**Excerpt:**
• • • • • • •

By understanding how Google bills Cloud Run and using the provided tools and free allowances, you can architect solutions that scale from zero to planet-scale without breaking the bank. Whether you’re a hobbyist on the free tier or a business running production services, Cloud Run’s pricing model rewards efficient usage and good design. Use that to your advantage, and you’ll find Cloud Run not only technically convenient but also economically sensible for your needs.

• • • • • • •

(Stored data)

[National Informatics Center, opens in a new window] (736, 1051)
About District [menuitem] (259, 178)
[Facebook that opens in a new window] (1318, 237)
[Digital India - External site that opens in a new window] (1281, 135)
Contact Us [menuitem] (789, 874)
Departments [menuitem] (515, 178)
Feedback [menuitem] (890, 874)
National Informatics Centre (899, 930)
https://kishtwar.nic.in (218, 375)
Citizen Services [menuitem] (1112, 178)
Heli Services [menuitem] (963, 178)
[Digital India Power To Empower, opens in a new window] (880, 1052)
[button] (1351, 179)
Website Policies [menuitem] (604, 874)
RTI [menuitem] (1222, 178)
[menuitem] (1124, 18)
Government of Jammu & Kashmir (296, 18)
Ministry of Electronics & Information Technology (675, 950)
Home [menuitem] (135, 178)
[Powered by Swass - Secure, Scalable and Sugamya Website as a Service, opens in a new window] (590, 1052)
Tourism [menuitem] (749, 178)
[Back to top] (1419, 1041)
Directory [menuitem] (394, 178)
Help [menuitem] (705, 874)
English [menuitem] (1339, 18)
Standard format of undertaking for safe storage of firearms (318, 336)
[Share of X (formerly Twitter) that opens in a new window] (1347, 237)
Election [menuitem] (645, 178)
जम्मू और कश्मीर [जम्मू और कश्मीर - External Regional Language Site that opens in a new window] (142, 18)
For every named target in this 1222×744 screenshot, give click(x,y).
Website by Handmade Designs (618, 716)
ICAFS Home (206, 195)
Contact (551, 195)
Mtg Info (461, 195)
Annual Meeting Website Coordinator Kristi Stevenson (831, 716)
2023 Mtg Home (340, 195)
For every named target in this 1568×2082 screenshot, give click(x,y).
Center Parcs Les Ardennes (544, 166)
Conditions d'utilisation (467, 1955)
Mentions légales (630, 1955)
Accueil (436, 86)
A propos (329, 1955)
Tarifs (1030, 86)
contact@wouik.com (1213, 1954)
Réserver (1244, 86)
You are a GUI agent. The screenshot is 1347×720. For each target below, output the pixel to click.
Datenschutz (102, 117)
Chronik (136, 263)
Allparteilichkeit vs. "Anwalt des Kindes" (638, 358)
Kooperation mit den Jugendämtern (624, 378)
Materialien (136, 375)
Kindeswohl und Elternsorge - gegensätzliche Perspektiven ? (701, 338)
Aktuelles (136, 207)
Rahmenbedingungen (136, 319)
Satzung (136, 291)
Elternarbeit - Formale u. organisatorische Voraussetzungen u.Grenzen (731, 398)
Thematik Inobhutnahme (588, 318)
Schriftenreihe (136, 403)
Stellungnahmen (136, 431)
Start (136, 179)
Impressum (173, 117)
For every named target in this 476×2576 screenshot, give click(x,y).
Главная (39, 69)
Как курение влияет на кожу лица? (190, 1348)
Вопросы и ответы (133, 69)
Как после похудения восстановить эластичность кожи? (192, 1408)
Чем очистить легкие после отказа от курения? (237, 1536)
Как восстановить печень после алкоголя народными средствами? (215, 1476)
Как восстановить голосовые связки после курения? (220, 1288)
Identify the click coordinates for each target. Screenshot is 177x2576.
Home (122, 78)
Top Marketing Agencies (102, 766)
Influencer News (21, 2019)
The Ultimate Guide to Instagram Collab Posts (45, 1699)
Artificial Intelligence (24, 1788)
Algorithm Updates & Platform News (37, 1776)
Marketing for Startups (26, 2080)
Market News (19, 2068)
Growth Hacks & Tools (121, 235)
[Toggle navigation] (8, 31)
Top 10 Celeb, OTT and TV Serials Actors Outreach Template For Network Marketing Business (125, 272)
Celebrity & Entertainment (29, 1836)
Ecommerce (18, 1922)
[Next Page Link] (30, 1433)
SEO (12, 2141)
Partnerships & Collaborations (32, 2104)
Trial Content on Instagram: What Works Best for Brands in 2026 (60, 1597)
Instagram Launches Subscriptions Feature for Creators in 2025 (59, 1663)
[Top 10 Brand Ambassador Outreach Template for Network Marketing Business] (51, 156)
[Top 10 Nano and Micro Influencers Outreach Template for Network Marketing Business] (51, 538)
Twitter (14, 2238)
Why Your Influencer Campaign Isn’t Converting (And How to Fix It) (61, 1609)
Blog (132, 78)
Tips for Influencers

• • • • • • •

**Your task:**
Duplicate everything from "By understanding how" down to "for your needs." in the passage on Cloud Run pricing.

**Output for this exercise:**
By understanding how Google bills Cloud Run and using the provided tools and free allowances, you can architect solutions that scale from zero to planet-scale without breaking the bank. Whether you’re a hobbyist on the free tier or a business running production services, Cloud Run’s pricing model rewards efficient usage and good design. Use that to your advantage, and you’ll find Cloud Run not only technically convenient but also economically sensible for your needs.